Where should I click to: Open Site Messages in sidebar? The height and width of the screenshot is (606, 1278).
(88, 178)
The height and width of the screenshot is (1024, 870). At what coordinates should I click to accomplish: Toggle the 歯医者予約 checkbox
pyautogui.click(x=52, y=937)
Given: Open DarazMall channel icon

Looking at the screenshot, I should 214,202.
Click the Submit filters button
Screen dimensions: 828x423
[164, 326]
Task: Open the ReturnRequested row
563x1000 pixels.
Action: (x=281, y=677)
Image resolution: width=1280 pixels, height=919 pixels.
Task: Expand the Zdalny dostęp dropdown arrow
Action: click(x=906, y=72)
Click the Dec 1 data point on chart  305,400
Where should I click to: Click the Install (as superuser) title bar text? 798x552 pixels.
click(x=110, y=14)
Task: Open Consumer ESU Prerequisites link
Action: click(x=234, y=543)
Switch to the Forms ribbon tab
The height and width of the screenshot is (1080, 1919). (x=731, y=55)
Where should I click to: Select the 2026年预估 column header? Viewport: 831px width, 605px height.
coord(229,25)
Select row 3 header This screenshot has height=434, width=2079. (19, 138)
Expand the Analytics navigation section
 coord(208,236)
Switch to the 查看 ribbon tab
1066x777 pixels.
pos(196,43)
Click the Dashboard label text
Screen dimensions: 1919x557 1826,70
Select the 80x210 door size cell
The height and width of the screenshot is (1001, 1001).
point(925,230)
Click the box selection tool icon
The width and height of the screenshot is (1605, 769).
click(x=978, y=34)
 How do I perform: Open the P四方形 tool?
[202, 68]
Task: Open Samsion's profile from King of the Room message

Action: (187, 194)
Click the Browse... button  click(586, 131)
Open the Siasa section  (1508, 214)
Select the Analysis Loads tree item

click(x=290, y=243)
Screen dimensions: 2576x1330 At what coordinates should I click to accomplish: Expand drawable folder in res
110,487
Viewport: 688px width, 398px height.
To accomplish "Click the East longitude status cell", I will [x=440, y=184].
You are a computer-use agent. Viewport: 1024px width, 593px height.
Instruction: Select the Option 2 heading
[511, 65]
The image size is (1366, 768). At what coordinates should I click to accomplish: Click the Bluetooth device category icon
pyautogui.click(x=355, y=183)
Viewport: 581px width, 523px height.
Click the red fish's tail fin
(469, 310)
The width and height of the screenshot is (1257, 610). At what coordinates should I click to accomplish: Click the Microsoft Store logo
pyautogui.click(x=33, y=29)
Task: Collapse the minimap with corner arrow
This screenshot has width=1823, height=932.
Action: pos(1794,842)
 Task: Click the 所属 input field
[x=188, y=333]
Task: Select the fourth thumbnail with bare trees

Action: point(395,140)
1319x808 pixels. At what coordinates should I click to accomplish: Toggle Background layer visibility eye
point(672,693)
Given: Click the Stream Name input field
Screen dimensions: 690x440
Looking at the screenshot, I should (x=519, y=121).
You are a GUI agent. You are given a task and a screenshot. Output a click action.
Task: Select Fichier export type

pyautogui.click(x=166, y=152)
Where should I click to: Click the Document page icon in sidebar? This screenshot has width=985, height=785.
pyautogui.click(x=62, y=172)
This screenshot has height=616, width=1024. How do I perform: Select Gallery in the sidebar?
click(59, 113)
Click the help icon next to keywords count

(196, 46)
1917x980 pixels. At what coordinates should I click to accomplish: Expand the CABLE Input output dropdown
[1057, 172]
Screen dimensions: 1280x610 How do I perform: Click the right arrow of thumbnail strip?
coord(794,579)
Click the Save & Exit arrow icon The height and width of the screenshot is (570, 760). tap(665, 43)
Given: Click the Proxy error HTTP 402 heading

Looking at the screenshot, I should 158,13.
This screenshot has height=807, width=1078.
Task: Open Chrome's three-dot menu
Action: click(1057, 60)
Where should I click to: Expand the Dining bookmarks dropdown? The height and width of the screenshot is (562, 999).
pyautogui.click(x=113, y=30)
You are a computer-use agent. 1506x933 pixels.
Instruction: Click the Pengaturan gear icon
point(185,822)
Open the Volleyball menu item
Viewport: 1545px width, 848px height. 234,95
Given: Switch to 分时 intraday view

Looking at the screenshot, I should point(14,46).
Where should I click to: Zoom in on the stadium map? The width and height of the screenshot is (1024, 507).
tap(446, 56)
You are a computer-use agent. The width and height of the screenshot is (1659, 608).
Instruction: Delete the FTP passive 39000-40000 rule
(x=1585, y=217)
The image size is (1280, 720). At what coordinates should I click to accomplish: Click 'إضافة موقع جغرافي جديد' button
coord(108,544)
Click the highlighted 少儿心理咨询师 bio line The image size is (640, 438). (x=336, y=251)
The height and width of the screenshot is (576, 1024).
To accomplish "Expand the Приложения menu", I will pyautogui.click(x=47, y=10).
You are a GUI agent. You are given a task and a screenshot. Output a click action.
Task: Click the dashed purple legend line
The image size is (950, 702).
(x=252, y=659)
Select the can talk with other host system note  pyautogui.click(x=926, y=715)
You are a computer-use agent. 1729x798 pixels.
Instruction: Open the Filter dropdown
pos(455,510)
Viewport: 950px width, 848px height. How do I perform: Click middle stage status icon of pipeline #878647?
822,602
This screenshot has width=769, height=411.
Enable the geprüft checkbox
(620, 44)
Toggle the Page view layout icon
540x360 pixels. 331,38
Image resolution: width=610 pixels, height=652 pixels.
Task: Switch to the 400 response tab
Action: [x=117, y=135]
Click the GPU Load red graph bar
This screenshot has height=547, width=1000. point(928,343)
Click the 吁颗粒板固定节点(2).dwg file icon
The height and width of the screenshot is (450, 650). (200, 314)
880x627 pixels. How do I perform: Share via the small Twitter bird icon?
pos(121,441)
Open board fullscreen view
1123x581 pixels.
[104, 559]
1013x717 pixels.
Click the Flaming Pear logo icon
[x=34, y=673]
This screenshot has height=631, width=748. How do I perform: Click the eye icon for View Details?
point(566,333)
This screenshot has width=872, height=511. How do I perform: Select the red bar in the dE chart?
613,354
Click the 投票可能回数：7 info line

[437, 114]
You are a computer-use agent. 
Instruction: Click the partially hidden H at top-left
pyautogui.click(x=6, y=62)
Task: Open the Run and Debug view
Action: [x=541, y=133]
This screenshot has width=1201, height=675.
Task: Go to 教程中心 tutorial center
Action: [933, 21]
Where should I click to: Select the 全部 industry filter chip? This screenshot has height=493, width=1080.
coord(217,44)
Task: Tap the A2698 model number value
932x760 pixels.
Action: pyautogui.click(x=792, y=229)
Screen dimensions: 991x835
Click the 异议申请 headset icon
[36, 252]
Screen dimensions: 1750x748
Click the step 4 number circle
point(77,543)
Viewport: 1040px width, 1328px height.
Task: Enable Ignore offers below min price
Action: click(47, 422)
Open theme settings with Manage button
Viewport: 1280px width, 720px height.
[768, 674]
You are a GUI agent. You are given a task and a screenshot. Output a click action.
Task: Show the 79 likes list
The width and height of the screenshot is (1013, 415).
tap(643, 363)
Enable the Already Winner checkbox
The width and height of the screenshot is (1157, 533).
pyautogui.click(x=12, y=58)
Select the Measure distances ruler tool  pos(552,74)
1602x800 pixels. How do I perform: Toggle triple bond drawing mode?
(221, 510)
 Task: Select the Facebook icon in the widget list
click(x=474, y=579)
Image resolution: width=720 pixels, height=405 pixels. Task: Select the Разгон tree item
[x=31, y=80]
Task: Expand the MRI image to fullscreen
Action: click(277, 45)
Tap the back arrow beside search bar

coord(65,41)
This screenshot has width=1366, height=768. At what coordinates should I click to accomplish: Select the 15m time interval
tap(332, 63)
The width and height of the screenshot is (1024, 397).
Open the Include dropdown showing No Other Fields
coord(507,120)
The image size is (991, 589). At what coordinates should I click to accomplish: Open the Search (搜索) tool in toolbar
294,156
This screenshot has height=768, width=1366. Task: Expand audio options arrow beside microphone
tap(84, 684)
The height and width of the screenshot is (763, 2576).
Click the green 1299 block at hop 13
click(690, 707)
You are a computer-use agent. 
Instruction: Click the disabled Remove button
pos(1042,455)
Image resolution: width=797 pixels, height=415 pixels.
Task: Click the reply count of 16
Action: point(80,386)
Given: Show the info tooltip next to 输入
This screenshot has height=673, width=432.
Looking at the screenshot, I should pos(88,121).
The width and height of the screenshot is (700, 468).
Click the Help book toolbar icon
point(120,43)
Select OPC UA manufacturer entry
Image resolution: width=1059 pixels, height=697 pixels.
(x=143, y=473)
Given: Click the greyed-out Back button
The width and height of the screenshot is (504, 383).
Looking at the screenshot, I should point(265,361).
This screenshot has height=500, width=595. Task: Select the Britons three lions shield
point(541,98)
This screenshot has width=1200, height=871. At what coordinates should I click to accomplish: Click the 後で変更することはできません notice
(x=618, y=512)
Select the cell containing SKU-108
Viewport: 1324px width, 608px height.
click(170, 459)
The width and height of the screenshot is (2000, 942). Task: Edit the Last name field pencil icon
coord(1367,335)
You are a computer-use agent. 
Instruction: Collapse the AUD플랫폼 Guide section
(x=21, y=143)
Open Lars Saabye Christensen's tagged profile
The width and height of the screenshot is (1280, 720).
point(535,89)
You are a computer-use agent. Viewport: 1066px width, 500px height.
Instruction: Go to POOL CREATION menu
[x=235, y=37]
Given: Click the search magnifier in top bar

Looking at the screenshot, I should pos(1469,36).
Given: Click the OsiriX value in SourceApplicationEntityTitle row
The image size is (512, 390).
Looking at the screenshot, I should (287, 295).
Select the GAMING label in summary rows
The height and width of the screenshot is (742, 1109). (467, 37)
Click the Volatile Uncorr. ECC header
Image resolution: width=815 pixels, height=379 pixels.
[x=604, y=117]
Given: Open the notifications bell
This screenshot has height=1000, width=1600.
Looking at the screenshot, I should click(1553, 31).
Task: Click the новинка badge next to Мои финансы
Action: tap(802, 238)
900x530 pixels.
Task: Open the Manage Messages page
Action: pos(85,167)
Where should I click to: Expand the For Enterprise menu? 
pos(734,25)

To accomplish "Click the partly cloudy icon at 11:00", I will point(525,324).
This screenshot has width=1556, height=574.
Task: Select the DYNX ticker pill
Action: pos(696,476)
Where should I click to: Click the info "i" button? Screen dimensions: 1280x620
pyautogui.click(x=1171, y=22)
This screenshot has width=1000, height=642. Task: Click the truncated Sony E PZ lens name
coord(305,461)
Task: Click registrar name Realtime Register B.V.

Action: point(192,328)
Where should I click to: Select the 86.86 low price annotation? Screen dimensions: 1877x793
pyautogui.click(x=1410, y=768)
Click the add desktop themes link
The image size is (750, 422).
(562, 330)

WHAT YOU WILL DO: Your answer should be the lines of the material above that include "value".

SOLUTION BELOW:
Task: Tap the A2698 model number value
Given: Click the OsiriX value in SourceApplicationEntityTitle row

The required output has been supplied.